TRASH is treasure for artist Susan Flavell.

Her Hamilton Hill studio is crammed with broken crockery and a mind boggling assortment of bric-a-brac, including the bust of an oriental woman she discovered on a vacant lot in China.

Op-shops are another rich vein of inspiration and Flavell is more than happy to accept other people’s unwanted objects, including a wedding ring from a divorced friend.

Golden orchid

The ring is just one of the many curios featured in her exhibition, She Who Scribes the Sorrows.

“With love comes loss,” Flavell explains.

Other tiny objects include a child-like doll, with a noose around its neck, and a golden orchid.

“Sigmund Freud was the kind of man you give orchids to,” Flavell says.

The artist is a big fan of Freud, and she centered one of her exhibitions around the pioneering psychoanalyst.

Like Flavell, he also liked to collect curios.

• Artist Susan Flavell with some of her curios. Photo by Jenny D’anger

“I am interested in objects that have an agency of their own, objects that can act on others, and how a person’s collection of objects, however dense and obtuse, reflects their internal world,” she says.

The love goddess in She Who Scribes the Sorrows is one of thirteen that will all feature in a planned mega installation.

Also on at Turner Gallery is Nathan Beard’s Siamese Smize, which features photographs from his mother’s abandoned home in Thailand.

In an artistic twist, the faces of family members have been overlaid with Swarovski crystal masks.
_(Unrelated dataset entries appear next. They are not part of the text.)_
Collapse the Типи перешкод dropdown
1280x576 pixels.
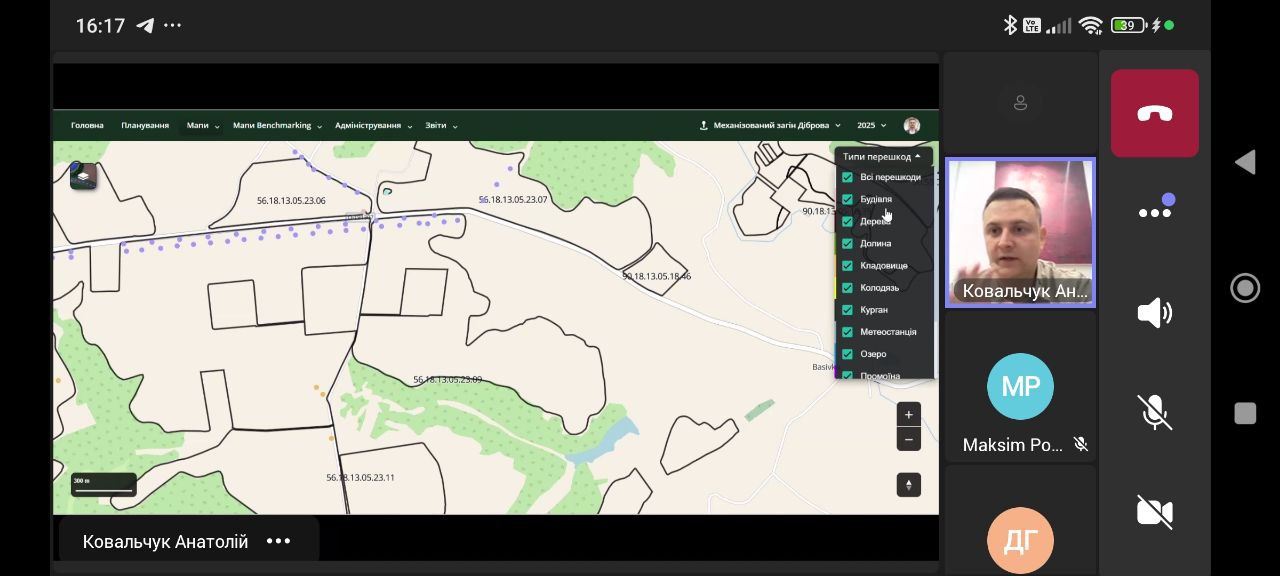tap(882, 156)

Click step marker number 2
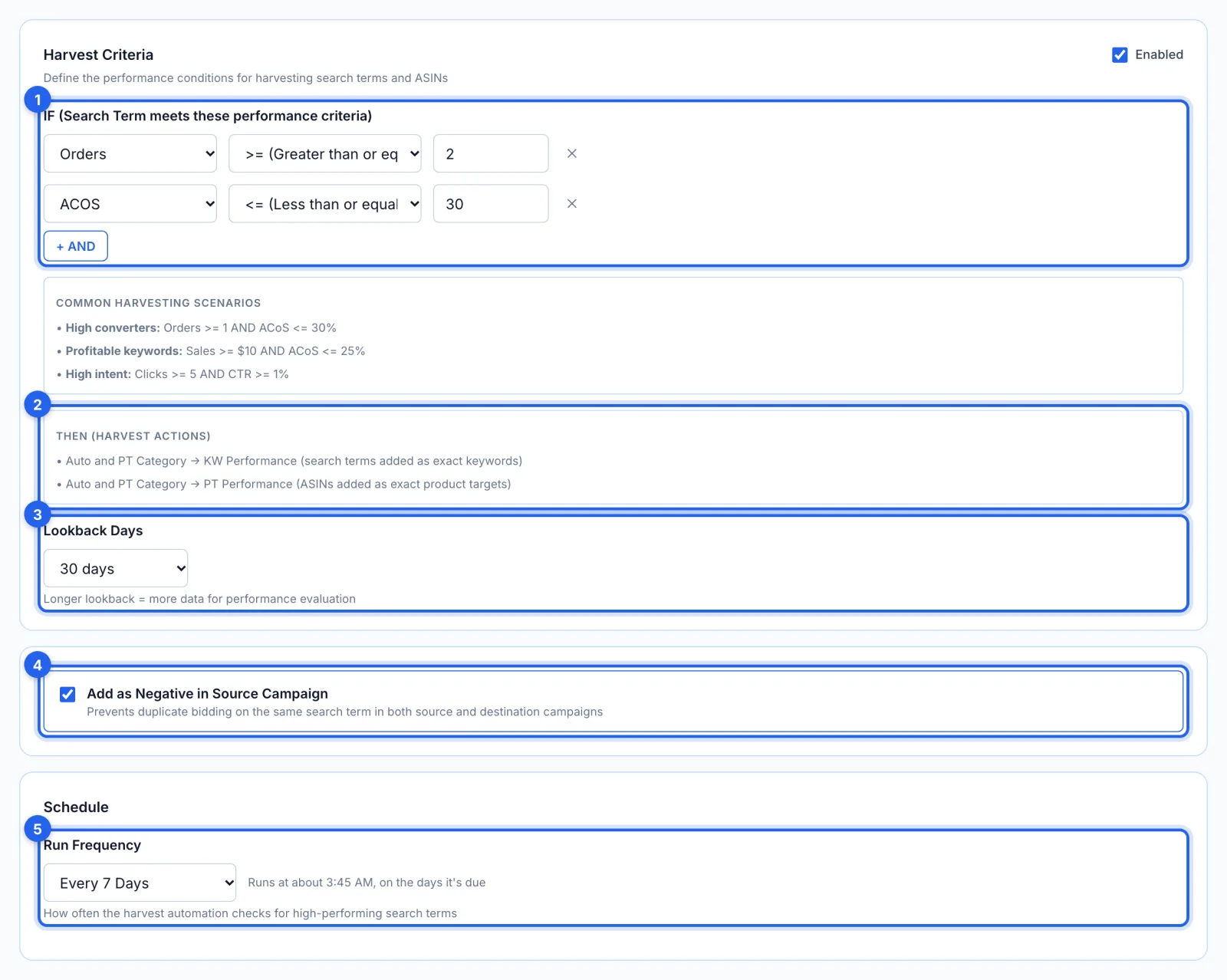(x=38, y=405)
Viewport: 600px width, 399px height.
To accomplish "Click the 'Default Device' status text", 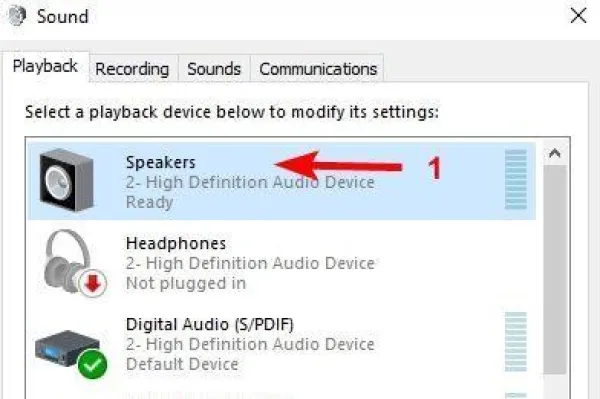I will coord(182,364).
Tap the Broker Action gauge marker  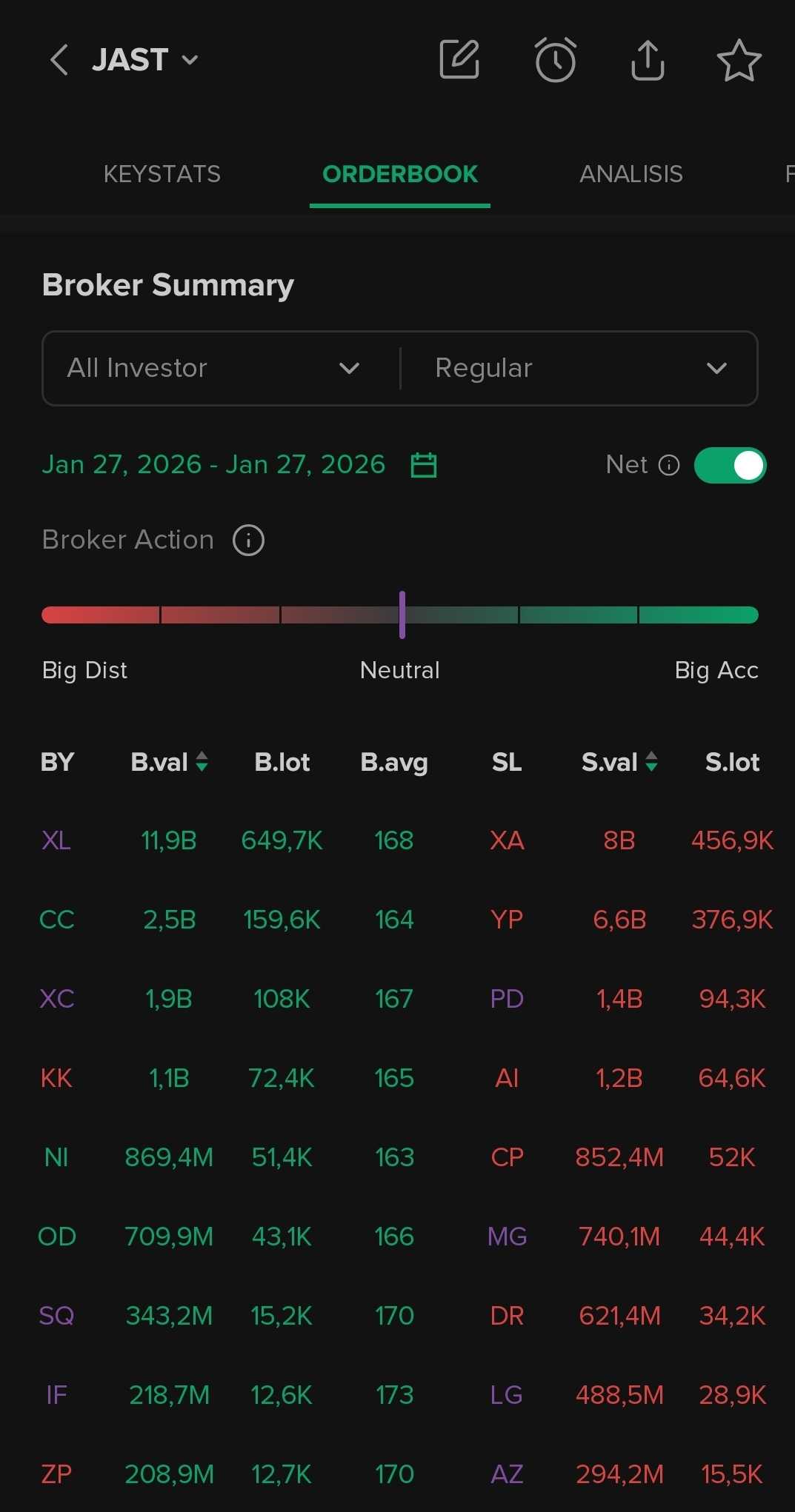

Lia McKnight’s Everyday Sacred is an exploration of life, death, sex and magic, and the interplay between the real and the imagined.

Jacobus Capone’s Passage is a series of paintings, prints and synchronised videos, showcasing the delicate exchange of water between a lake in Tasmania and an ice cave in the Arctic.

The four artists are on display at Turner Galleries in Northbridge from September 14 to October 13.